Litige avec l’assureur
Demandez d’abord une explication écrite au conseiller, puis saisissez le service réclamation. Si le désaccord persiste après cette démarche, utilisez le médiateur indiqué par l’assureur dans les conditions prévues. Distinguez la contestation de responsabilité, la valeur du véhicule, le montant d’une réparation et les dommages corporels : les preuves et recours ne sont pas identiques.
Kit à laisser dans la voiture
- gilet accessible depuis l’habitacle et triangle ;
- constat papier et stylo, même avec une application ;
- numéro d’assistance et contrat disponibles hors ligne ;
- batterie externe ou câble de recharge ;
- petite lampe, sans sortir si la situation est dangereuse.
Le constat électronique
L’application e-constat peut être utilisée dans les situations qu’elle prend en charge, notamment certains accidents matériels impliquant des véhicules immatriculés et assurés en France. Installez-la avant d’en avoir besoin et vérifiez les conditions. Si le téléphone est déchargé, si plusieurs véhicules ou un blessé sont concernés, revenez au constat papier et aux secours.

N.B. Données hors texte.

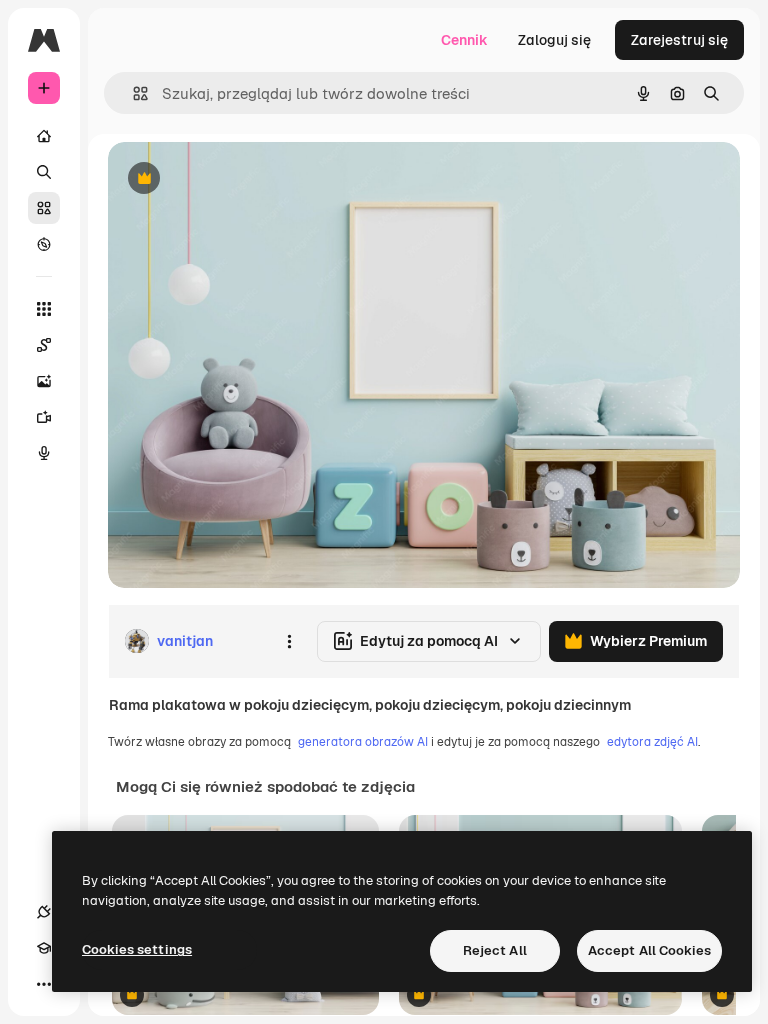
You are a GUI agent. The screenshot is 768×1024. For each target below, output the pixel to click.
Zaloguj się (554, 40)
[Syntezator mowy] (44, 453)
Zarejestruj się (679, 40)
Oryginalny (246, 179)
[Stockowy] (44, 208)
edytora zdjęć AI (652, 742)
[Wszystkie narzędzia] (44, 309)
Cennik (464, 40)
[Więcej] (44, 984)
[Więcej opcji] (289, 641)
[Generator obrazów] (44, 381)
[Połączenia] (44, 912)
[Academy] (44, 948)
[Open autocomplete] (132, 93)
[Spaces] (44, 345)
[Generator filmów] (44, 417)
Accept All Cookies (649, 950)
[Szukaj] (44, 172)
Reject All (495, 950)
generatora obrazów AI (363, 742)
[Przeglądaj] (44, 244)
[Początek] (44, 136)
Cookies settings (137, 949)
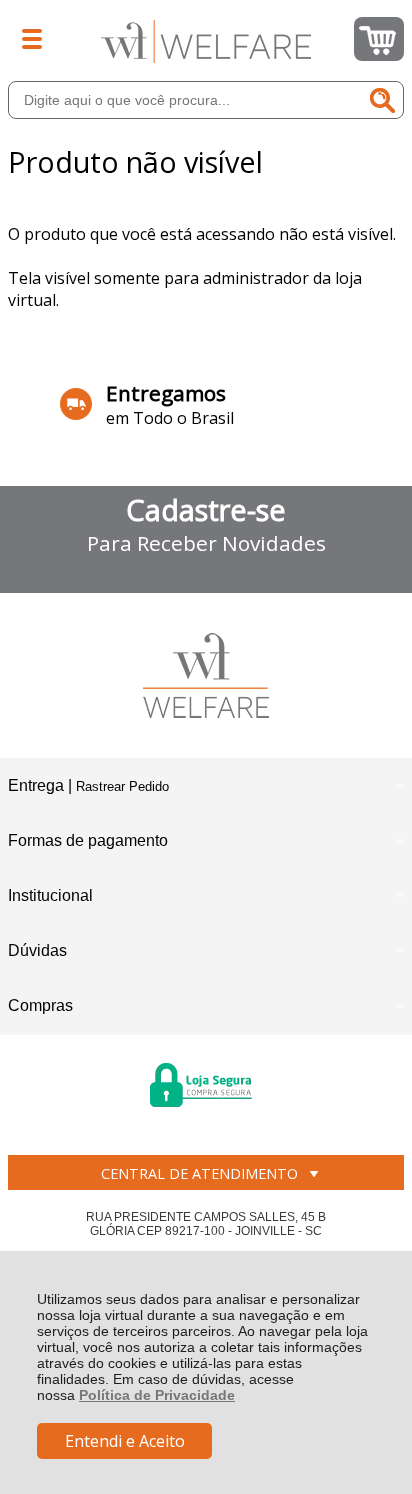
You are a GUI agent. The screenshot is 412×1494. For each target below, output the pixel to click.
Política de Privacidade (157, 1395)
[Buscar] (383, 100)
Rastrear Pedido (122, 786)
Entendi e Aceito (125, 1441)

Accident avec un véhicule stationné
Ne partez pas en laissant seulement un mot illisible. Photographiez les dommages et l’emplacement, laissez des coordonnées exploitables et déclarez le sinistre. Si votre véhicule a été endommagé sans auteur présent, recherchez des témoins ou caméras sans exiger vous-même des images auxquelles vous n’avez pas droit, puis transmettez les éléments à l’assureur et aux forces de l’ordre si nécessaire.
Remorquage et réparation
Appelez l’assistance prévue au contrat avant d’accepter une intervention, sauf urgence organisée par les services compétents. Demandez la destination, le prix non couvert et un justificatif. Ne signez pas un ordre de réparation incomplet. L’expert et le réparateur n’ont pas le même rôle : demandez qui autorise les travaux et comment contester une évaluation.
Objets et animaux dans le véhicule
Signalez aux secours un enfant, un animal, un traitement ou un objet dangereux. Ne retournez pas dans un véhicule exposé à la circulation pour récupérer un téléphone. Après la mise en sécurité, inventorie les biens endommagés et gardez leurs preuves d’achat si une garantie peut intervenir.
Préparer la chronologie pour l’assureur
- heure du choc et heure d’appel des secours ;
- position et manœuvre de chaque véhicule ;
- météo, éclairage et signalisation ;
- paroles importantes sans les transformer en aveu ;
- apparition des douleurs et consultations ;
- dépannage, lieu de dépôt et dépenses.
Rédigez cette chronologie le jour même, pendant que les faits sont frais. Restez factuel : vitesse approximative présentée comme certaine ou intention supposée de l’autre conducteur affaiblit le dossier.
Sources officielles
- Sécurité routière — guide des victimes et constat amiable (PDF).
- Service-Public.fr — recours en cas de litige avec l’assureur automobile.
Sources consultées et guide révisé le 29 août 2026. En situation dangereuse ou avec un blessé, les consignes des secours priment sur toute démarche administrative.